For nearly 30 years – it sounds astonishing, especially to me. I’ve had some great teachers – Vivien Lodge at the Working Men’s College in Camden, Kathy Round & Mel Bowles at Chelsea, Podge at Ivo’s in Southall and my children – have all helped me develop in new and better ways. I remember reading somewhere that you don’t master any craft until you’ve put in at least 30,000 – I’m probably reaching the quota now.
What inspires you?
I’m originally from South Africa and love the traditional shwe shwe cloth or German print that is worn traditionally by domestic servants – I’ve named one of my recent designs Margaret after the lovely woman who looked after me and my brother when we were little. I love vernacular arts and crafts – like the beautiful Romanesque carvings and medieval wall paintings you find in ancient churches around Steyning.

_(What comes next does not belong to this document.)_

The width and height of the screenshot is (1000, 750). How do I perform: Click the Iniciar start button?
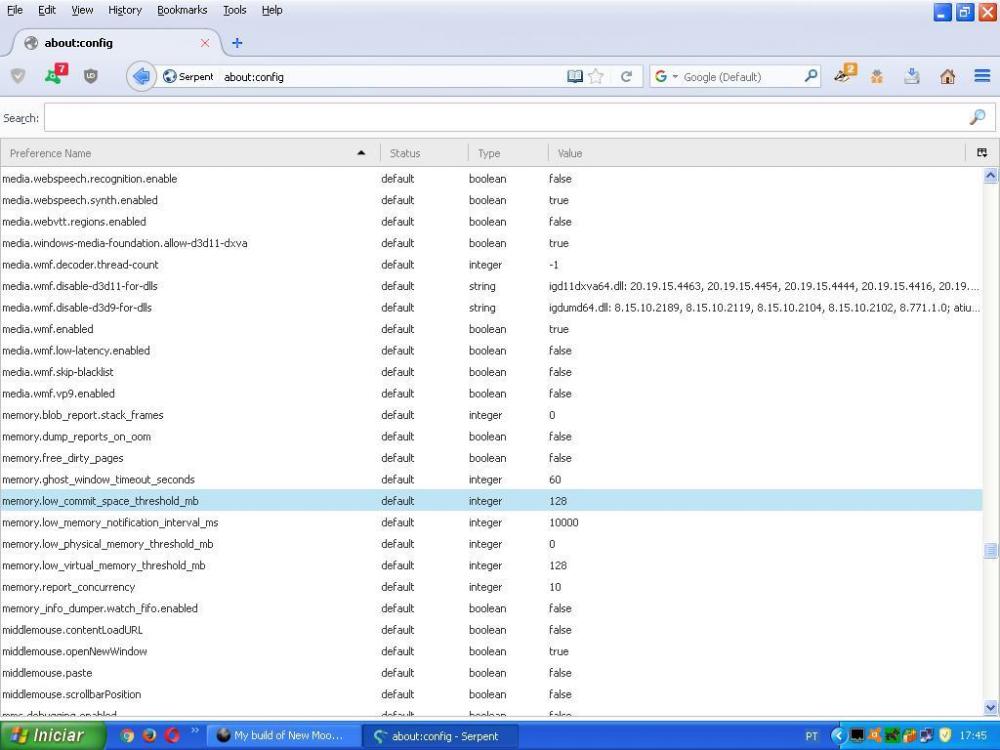(x=48, y=736)
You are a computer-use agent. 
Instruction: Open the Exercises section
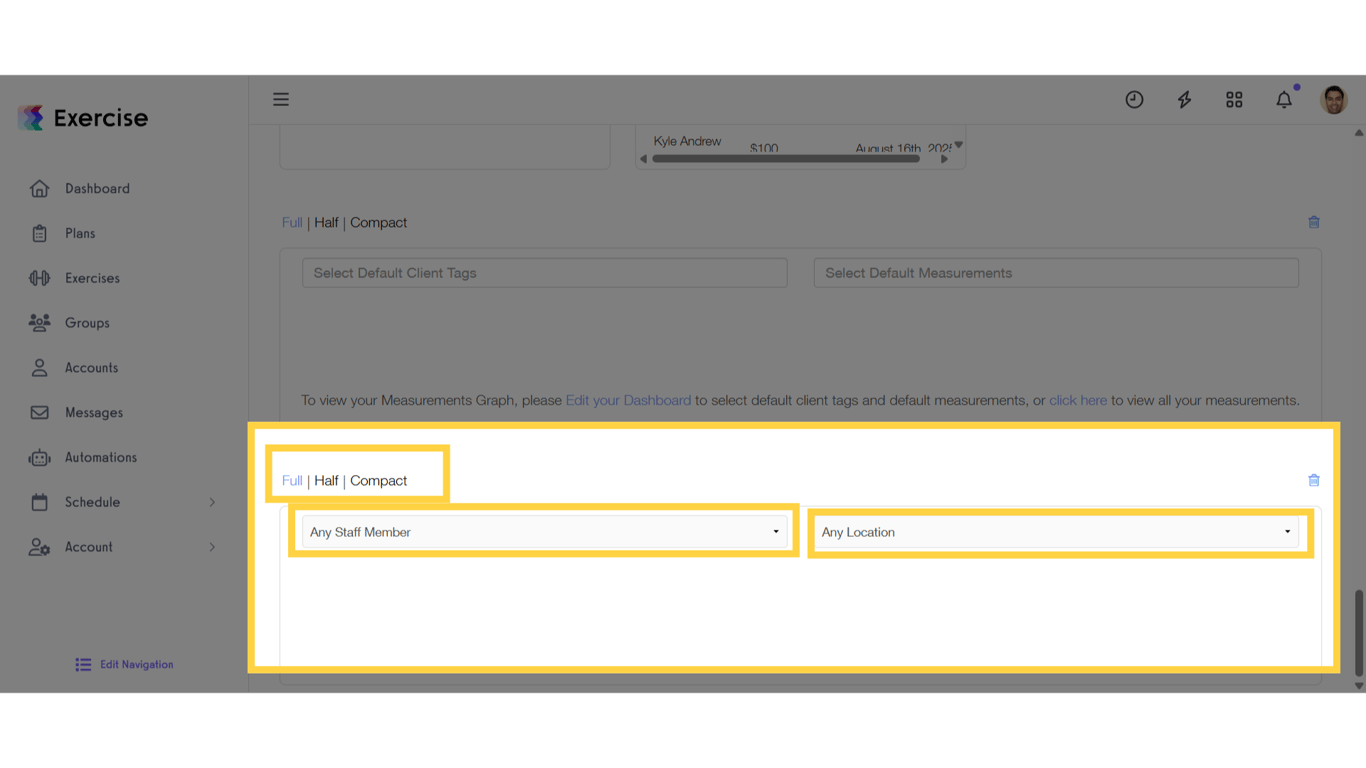point(94,278)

Their bold colours and rhythmic patterns are really wonderful. They are very honest and direct, made by incredibly talented and unknown craftsmen. I also like the immediacy and vitality of Peggy Angus for the same reasons. I especially like that she thought about and understood some of the reasons behind pattern making; for me making patterns is full of meaning and emotion and she devoted her life to teaching more people about that.
The actual process of patternmaking and printing is what inspires me most – the fabric I begin with, the process of mordanting, preparing the dyes from roots and berries and the act of printmaking itself – at each stage materials change and marks alter, the smells, tastes and feelings – it’s a very sensual process and one I’ve become completely captivated by.

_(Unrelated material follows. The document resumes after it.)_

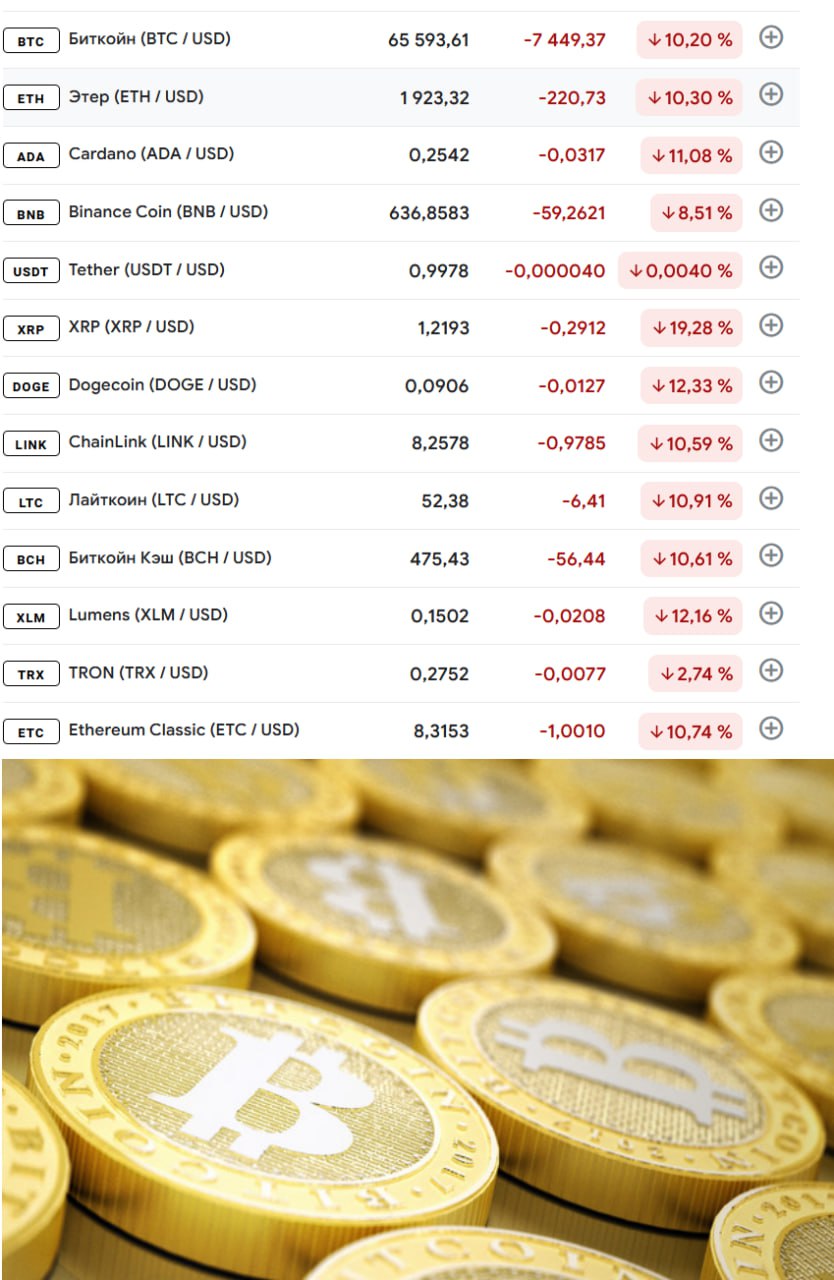Click the 2,74 % change badge for TRON
This screenshot has height=1280, width=834.
pos(695,674)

I also love drawing and I mark the beginnings of a holiday by starting to draw as much as I can all the time, every day – I have lots of sketchbooks. When I’m most relaxed I dream about drawing.
What is your favourite printmaking product?
Probably manutex – because it’s a natural product (made from seaweed) so it’s kind to the environment mixes so well with natural dyes and makes beautiful silky printing paste.
What have you made that you are most proud of?
I spent several years making my map of world patterns – I collected stories from people all around the world and sewed their patterns onto a massive patchwork quilt of the world. The project taught me so much about our relationship to pattern and how patterns travel and change through culture, tradition and people http://unsewn.blogspot.com/2010/
Where can we see your work? Where do you sell?
I sell my naturally dyed and hand block-printed fabrics through my website www.dorafabrics.com
The lovely people at Guy Goodfellow Collection http://www.guygoodfellow.com also keep my work at their showroom in Chelsea. Virginia White has several of my designs in production as part of her fabric and wallpaper collection http://virginiawhitecollection.com/fabrics/ and my friend Alice Garner and I run the Steyning Imprint together – making tea towels and other lovely things for sale through our Etsy shop http://www.etsy.com/uk/shop/steyningimprint
What will we be seeing from you next?
I’m really excited to be out and about with my Barron and Larcher book this year – and I’ve been involved in helping with the Women’s Work show at Ditchling which celebrates craftswomen who turned their practice’s into successful businesses between the two World Wars – including Ethel Mairet, Alice Hindson, Phyllis Barron & Dorothy Larcher, Enid Marx, Catherine ‘Casty’ Cobb, Katharine Pleydell- Bouverie, Denise Wren and Elizabeth Peacock.
My partner Alice and I will be doing a Barron & Larcher inspired workshop there in June. I’m really excited to be following in their footsteps – pioneering low-tech, non-toxic textile making.
Do you have any advice for other printmakers and creatives?
Follow your passion and be brave.
Work hard and keep going – stamina is just as important as talent.
Try and learn something from everyone you meet – everyone has something to teach you.
Find good people to work with – the ideas you have together will nearly always be better than thoughts you have alone and they will be there to keep you going when you run out of steam.